[Stored items from a collection]

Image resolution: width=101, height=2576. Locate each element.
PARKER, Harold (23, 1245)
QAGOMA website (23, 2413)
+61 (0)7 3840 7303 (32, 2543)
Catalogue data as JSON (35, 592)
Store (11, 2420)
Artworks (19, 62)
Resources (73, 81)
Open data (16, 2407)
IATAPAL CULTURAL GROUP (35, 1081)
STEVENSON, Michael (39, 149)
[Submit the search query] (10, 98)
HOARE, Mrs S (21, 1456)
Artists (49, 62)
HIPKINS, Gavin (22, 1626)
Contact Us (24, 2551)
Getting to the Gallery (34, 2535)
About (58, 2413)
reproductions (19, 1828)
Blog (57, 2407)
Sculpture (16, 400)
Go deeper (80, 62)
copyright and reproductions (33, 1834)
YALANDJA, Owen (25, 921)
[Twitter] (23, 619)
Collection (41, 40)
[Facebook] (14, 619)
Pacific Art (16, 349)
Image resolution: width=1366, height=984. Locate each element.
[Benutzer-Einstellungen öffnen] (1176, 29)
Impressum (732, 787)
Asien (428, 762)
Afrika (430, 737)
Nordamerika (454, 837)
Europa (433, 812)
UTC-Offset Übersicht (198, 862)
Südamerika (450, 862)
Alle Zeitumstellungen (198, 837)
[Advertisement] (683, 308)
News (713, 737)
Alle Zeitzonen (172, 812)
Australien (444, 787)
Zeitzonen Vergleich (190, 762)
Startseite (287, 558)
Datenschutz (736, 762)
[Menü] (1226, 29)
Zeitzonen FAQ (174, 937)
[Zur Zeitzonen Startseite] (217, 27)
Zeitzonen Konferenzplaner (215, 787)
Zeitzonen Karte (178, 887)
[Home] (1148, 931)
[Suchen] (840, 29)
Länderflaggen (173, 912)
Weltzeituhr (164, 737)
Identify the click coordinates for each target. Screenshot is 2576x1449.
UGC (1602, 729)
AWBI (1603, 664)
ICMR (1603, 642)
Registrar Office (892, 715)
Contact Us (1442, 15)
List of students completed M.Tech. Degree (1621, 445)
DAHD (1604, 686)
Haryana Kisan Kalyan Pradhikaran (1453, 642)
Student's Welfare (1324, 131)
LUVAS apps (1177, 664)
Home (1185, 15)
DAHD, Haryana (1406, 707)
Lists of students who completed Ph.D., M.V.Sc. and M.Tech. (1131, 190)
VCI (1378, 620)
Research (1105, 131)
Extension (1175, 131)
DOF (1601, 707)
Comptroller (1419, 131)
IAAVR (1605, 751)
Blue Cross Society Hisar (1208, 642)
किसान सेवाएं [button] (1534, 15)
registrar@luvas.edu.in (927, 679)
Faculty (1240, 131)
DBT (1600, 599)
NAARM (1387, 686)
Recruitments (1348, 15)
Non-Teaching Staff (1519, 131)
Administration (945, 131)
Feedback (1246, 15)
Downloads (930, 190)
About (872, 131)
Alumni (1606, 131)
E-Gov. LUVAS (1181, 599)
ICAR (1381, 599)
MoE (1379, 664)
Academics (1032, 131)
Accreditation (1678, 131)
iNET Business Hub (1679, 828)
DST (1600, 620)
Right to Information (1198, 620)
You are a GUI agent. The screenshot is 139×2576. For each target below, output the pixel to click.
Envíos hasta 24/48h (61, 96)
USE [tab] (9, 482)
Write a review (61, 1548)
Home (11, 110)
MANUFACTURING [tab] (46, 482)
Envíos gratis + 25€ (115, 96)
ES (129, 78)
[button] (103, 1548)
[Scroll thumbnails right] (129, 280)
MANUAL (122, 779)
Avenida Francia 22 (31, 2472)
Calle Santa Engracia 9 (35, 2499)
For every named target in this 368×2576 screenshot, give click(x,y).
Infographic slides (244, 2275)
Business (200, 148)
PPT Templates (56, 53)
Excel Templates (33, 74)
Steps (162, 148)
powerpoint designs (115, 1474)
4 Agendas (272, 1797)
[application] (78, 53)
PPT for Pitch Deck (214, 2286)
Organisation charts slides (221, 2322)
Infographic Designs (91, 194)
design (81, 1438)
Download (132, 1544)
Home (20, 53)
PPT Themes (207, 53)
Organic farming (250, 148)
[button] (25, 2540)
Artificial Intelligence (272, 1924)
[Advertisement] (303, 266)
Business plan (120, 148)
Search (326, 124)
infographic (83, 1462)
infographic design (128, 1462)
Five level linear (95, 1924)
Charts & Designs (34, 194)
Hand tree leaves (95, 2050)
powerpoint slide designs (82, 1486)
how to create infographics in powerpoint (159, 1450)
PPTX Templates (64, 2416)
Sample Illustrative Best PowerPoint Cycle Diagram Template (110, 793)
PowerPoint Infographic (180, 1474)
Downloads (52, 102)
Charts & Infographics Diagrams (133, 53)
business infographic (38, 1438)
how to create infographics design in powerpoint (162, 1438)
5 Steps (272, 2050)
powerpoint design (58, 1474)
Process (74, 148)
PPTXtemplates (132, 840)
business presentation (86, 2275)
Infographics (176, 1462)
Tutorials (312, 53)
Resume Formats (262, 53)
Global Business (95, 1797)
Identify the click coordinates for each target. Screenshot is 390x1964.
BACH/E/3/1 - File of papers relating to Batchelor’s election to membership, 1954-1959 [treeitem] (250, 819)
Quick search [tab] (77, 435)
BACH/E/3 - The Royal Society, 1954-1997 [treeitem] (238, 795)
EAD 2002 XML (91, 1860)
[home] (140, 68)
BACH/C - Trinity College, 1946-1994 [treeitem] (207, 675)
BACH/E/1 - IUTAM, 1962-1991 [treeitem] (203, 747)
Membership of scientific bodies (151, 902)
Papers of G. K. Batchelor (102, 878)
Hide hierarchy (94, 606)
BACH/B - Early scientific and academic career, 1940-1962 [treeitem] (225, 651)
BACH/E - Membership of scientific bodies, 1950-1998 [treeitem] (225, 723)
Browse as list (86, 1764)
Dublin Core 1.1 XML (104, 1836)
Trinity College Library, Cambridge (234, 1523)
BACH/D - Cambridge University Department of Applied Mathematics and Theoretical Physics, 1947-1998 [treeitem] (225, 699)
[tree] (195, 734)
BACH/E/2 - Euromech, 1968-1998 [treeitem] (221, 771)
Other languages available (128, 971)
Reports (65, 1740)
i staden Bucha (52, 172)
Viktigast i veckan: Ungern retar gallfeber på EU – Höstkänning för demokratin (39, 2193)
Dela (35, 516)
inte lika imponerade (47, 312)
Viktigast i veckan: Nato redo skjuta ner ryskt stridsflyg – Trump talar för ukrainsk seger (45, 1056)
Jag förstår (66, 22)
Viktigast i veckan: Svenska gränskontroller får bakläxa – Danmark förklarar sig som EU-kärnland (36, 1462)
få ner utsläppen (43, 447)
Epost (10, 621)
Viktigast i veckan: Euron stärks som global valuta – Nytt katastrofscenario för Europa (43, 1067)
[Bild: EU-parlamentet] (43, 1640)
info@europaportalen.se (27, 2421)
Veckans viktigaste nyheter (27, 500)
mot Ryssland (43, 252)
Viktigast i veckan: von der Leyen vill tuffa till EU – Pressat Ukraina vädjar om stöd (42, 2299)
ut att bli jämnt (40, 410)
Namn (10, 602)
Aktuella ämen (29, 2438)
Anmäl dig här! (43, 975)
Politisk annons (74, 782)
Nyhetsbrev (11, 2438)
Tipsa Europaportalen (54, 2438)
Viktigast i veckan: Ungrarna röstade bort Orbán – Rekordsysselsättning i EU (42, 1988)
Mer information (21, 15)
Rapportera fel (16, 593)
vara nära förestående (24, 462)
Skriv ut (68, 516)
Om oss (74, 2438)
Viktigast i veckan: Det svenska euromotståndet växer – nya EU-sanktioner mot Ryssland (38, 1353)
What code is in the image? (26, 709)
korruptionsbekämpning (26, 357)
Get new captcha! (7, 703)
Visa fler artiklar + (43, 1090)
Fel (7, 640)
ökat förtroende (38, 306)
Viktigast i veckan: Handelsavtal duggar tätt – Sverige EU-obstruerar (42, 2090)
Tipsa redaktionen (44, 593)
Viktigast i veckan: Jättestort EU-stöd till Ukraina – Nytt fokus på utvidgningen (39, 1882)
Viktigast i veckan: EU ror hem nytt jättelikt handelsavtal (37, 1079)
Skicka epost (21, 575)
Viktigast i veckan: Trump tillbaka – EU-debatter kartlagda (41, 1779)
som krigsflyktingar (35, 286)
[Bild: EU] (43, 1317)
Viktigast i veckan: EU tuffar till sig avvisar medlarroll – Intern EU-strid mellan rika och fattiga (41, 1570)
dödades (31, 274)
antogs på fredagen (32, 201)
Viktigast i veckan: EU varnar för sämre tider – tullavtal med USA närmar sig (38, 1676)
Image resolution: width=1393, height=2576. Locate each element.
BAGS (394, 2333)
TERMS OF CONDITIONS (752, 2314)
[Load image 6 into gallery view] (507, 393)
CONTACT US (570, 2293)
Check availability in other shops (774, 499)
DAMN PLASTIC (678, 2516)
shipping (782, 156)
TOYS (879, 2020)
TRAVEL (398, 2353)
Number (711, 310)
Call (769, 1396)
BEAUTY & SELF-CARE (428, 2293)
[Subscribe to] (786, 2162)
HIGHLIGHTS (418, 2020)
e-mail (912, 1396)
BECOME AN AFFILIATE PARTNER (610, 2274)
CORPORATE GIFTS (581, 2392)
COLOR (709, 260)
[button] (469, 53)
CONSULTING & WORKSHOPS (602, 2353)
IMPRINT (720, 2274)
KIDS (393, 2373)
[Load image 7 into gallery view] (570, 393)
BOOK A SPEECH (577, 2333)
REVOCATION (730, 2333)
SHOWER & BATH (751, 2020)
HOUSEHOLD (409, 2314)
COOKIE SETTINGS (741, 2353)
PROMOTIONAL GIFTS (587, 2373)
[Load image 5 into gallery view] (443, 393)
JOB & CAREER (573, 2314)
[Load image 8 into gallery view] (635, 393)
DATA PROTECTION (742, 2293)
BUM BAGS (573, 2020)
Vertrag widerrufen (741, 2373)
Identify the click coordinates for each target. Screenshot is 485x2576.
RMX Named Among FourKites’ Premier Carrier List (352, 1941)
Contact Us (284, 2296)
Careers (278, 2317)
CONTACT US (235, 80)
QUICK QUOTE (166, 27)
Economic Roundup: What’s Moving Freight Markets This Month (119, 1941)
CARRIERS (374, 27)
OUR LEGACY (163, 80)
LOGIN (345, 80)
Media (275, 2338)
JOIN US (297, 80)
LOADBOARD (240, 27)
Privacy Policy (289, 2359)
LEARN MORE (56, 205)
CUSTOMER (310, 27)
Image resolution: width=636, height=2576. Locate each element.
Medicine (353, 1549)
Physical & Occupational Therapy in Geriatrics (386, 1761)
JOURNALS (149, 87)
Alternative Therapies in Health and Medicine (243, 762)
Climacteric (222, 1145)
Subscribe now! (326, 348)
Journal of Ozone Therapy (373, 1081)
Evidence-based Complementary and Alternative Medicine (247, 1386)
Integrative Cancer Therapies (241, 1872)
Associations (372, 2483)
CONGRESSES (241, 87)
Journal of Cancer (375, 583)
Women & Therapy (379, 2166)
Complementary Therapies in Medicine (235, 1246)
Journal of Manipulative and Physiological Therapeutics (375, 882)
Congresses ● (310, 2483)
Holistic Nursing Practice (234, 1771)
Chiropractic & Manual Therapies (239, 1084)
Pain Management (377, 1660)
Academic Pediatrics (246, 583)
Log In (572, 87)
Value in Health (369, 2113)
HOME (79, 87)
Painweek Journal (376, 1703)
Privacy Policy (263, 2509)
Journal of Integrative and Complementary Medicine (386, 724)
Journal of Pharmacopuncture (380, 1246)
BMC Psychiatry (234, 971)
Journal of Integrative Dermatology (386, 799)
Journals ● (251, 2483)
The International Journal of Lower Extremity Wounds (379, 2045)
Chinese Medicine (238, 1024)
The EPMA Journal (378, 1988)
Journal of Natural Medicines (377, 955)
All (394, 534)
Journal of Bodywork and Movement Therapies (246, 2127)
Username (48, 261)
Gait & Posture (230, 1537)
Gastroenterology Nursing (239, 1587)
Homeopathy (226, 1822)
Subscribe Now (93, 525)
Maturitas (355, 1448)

▶ _What you have to do_
Begin at the first line of the entries above and copy every line exactly, ending with the line that contains "Registrar Office (892, 715)".

▶ _Task output_
Image resolution: width=101, height=2576. Locate each element.
PARKER, Harold (23, 1245)
QAGOMA website (23, 2413)
+61 (0)7 3840 7303 (32, 2543)
Catalogue data as JSON (35, 592)
Store (11, 2420)
Artworks (19, 62)
Resources (73, 81)
Open data (16, 2407)
IATAPAL CULTURAL GROUP (35, 1081)
STEVENSON, Michael (39, 149)
[Submit the search query] (10, 98)
HOARE, Mrs S (21, 1456)
Artists (49, 62)
HIPKINS, Gavin (22, 1626)
Contact Us (24, 2551)
Getting to the Gallery (34, 2535)
About (58, 2413)
reproductions (19, 1828)
Blog (57, 2407)
Sculpture (16, 400)
Go deeper (80, 62)
copyright and reproductions (33, 1834)
YALANDJA, Owen (25, 921)
[Twitter] (23, 619)
Collection (41, 40)
[Facebook] (14, 619)
Pacific Art (16, 349)
Image resolution: width=1366, height=984. Locate each element.
[Benutzer-Einstellungen öffnen] (1176, 29)
Impressum (732, 787)
Asien (428, 762)
Afrika (430, 737)
Nordamerika (454, 837)
Europa (433, 812)
UTC-Offset Übersicht (198, 862)
Südamerika (450, 862)
Alle Zeitumstellungen (198, 837)
[Advertisement] (683, 308)
News (713, 737)
Alle Zeitzonen (172, 812)
Australien (444, 787)
Zeitzonen Vergleich (190, 762)
Startseite (287, 558)
Datenschutz (736, 762)
[Menü] (1226, 29)
Zeitzonen FAQ (174, 937)
[Zur Zeitzonen Startseite] (217, 27)
Zeitzonen Konferenzplaner (215, 787)
Zeitzonen Karte (178, 887)
[Home] (1148, 931)
[Suchen] (840, 29)
Länderflaggen (173, 912)
Weltzeituhr (164, 737)
Identify the click coordinates for each target. Screenshot is 2576x1449.
UGC (1602, 729)
AWBI (1603, 664)
ICMR (1603, 642)
Registrar Office (892, 715)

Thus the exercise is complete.